As the first faint streaks which marked the rising of the sun shot across the sky, Hitch left the road and walked toward the river.
He entered some deep woods and crawled into a thicket of small trees which were heavily draped with muscadine vines. Dragging these vines down and packing them around him so that they made a complete covering, he lay flat on the ground and slept like a dead man until darkness came again.
When Hitch awoke he could see the dim outlines of the river levee, and he started toward it, every muscle stiff and aching and crying for more rest.
“I’s gwine git over on my own side of dis river befo’ I fergits whut side I b’longs on,” he soliloquized. “Bad luck is hittin’ me too fast fer me to take any chances!”
Weak from hunger and weariness, with his strength bound by his stiff and aching muscles, the current carried Hitch almost a mile down the stream before he could battle his way across.
When he landed he lay for an hour upon the shore, hardly able to move. At last he started, going away from the river until he found the public road, then turned to the right and started forward on a steady trot.
Daylight found him twenty-seven miles nearer Tickfall, and the third day had begun for him without food.
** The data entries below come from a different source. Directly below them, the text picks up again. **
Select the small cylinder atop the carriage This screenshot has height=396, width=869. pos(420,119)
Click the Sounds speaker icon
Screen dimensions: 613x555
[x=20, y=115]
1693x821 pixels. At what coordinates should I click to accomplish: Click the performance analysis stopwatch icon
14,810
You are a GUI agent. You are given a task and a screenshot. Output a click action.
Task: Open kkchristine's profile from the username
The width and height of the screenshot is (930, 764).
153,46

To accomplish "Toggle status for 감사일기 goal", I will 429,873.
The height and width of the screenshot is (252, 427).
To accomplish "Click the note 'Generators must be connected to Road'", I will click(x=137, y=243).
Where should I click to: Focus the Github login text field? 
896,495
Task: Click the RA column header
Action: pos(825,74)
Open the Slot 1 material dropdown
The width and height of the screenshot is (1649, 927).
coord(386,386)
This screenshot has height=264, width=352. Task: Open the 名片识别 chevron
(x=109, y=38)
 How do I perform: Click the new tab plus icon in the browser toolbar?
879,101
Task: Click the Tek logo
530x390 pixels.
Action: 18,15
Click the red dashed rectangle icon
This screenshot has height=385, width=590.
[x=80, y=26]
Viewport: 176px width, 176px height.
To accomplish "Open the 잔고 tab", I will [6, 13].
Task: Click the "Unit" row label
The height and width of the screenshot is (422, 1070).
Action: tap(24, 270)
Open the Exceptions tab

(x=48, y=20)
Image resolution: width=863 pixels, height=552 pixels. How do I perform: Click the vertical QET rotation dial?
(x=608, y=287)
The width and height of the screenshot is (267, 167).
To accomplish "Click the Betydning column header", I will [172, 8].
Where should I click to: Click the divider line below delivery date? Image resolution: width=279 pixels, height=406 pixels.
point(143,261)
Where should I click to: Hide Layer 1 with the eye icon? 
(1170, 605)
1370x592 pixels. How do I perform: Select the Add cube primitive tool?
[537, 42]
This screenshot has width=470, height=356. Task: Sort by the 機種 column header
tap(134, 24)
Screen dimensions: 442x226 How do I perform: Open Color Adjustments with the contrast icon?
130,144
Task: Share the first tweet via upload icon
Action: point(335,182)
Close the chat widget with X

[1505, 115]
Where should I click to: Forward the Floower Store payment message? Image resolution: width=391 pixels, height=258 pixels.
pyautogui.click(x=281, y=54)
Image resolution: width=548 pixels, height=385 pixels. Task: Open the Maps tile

Hunger gnawed at his stomach with the teeth of death.
As he approached the woods where he expected to hide for the day, he noticed a thin column of smoke rising above the branches of the trees.
“Ef I kin find dat fire in de woods, an’ some nigger is watchin’ it, I won’t hab no trouble,” Hitch muttered. “Dey’ll onderstan’ dat I’s done had troubles an’ dey’ll git me some pants an’ somepin to eat.”
He crept into the timber and began to walk slowly and cautiously toward the place where he thought he had located the smoke.